Like, say, entering politics, as record numbers of women have since the election.
They likely won’t be saddled with “TSAHIJDL” — “There’s Something About Her I Just Don’t Like” — a constant voter complaint about Clinton. That, and her ambition.
It’s funny, Palmieri said: People are completely comfortable with female elected officials once they get into office. It’s when they’re candidates that voters ask, “Well, why does she want it?”
“I want the public to process that,” Palmieri said.
She calls the election of President Donald Trump “the disruption that came to politics and government to show that it is entirely broken.”
Palmieri pointed to a pattern in politics of “trying to win by coalescing your vote and not reaching out to others,” Palmieri said, “and I was part of that group that was doing that. It’s a corrosive way to try to run the country because you’re not governing for the whole country.“
We need someone “who will listen to the whole country and have a plan to help the whole country whether they vote for you or not,” she said. “If people can see themselves in the future, they’re not going to think that one person’s gain is their loss. They are not going to be pitted against each other.”
Palmieri — now the president of the Center for American Progress Action Fund — thinks it is “very possible” that a woman could win the presidency in 2020 (She’s looking at you, Sens. Kirsten Gillibrand of New York, Kamala Harris of California, Elizabeth Warren of Massachusetts and Amy Klobuchar of Minnesota).

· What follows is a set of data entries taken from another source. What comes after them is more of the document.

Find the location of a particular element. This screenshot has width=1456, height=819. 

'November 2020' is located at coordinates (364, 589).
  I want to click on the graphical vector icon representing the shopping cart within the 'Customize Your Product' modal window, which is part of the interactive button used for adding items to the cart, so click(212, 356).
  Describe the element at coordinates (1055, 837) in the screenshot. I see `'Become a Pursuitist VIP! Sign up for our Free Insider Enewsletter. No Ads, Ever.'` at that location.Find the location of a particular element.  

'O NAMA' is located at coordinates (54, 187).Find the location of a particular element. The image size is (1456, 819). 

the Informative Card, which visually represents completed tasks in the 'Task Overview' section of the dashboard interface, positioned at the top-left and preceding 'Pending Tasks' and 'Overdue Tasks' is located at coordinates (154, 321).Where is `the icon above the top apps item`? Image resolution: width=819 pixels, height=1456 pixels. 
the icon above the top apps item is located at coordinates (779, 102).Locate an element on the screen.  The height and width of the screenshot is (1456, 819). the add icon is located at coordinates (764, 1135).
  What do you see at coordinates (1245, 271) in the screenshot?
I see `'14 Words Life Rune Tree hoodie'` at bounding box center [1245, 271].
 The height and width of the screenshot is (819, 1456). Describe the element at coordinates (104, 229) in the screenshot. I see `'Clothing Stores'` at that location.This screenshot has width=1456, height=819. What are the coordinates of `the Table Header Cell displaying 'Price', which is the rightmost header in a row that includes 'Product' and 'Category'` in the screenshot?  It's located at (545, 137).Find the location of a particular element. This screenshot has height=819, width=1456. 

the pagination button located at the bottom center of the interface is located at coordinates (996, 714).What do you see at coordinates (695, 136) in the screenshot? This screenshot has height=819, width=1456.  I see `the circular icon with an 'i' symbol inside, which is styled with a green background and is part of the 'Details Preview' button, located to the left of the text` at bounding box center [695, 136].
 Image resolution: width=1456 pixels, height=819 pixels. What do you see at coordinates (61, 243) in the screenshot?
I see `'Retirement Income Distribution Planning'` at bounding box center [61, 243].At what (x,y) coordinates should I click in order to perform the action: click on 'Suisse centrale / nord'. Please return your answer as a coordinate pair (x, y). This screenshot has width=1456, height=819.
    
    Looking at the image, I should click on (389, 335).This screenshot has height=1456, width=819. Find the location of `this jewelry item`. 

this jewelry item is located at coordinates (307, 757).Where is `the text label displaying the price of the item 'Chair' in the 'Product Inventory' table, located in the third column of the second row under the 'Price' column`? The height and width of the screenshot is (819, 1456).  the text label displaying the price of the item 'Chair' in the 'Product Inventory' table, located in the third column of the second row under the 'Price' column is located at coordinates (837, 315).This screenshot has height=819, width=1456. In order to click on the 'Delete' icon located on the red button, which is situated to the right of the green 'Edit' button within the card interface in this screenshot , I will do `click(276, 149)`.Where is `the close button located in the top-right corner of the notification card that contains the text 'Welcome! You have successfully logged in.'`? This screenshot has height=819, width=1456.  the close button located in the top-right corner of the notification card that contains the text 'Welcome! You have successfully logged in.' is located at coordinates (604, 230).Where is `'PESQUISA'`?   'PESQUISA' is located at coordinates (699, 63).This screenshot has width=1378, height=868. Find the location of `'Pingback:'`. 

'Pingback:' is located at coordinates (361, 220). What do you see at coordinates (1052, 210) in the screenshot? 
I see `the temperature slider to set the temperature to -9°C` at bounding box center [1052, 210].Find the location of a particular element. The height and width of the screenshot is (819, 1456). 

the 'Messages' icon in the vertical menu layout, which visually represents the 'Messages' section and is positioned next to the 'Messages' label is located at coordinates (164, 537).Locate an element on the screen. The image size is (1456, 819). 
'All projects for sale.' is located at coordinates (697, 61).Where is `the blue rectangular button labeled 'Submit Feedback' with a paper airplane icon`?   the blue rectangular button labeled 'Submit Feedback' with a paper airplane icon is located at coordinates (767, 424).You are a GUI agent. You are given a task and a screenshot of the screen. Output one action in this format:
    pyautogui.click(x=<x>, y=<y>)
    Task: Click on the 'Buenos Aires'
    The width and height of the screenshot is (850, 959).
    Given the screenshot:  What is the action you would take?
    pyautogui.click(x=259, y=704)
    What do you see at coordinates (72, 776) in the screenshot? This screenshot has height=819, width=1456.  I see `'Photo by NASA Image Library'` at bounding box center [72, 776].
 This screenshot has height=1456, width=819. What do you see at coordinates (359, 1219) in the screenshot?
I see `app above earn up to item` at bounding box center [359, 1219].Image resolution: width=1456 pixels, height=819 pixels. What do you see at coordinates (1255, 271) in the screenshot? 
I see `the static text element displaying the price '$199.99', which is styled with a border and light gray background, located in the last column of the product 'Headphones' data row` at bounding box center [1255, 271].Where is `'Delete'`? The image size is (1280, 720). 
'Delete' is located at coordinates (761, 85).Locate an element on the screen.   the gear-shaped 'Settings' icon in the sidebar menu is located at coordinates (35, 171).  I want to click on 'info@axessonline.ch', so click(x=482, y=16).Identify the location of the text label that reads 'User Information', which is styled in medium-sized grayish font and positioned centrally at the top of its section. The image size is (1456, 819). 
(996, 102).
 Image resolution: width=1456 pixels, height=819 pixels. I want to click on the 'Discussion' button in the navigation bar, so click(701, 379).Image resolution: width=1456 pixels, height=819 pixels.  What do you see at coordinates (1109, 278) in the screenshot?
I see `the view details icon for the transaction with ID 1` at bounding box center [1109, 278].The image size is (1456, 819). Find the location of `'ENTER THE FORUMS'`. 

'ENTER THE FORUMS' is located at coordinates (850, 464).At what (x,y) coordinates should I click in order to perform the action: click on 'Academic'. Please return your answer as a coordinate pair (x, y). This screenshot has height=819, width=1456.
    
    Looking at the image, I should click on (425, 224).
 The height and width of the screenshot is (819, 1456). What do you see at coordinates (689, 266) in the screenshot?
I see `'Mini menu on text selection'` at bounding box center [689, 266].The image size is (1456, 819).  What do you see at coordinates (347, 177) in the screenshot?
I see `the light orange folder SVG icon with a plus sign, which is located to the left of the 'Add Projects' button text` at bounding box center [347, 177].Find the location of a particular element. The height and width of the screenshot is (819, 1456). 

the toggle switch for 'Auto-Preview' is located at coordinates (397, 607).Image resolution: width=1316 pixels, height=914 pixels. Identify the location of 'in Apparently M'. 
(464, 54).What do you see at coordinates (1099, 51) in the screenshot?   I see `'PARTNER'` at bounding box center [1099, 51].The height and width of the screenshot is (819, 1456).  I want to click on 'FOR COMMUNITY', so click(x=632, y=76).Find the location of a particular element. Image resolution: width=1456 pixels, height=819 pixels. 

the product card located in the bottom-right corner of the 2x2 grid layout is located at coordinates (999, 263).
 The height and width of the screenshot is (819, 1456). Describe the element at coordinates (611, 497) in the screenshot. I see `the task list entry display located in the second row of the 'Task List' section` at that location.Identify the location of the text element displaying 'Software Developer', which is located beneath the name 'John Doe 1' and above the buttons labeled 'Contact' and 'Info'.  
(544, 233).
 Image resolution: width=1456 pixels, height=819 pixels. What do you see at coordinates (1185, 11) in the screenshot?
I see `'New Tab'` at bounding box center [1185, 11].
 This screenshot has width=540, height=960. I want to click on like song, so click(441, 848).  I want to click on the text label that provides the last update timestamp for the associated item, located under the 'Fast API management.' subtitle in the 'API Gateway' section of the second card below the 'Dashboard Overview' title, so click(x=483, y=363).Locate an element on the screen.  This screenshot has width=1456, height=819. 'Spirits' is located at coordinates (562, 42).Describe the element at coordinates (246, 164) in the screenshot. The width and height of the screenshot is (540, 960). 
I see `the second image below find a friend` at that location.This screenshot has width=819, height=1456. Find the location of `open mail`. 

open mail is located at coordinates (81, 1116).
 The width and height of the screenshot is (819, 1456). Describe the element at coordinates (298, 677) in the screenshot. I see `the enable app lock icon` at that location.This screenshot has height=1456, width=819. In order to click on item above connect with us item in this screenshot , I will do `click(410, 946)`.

After all, she said, “depending on how you keep score, Hillary won. And if she had won, I’m not sure I would have had the same take-away.”
There’s an understatement. But there are several take-aways in the book that Palmieri frames as lessons with the insider stories that illustrate and support them.
In a chapter called “In the Room,” for example, she writes about feeling intimidated when meeting with President Barack Obama in the Oval Office (She was on his communications staff, too). Then she realized she belonged there; she had worked hard to get there and had something to offer that the president needed.
“You are in the room. Speak up,” Obama told her. “There is no other room. See? This is it. It’s the Oval Office.”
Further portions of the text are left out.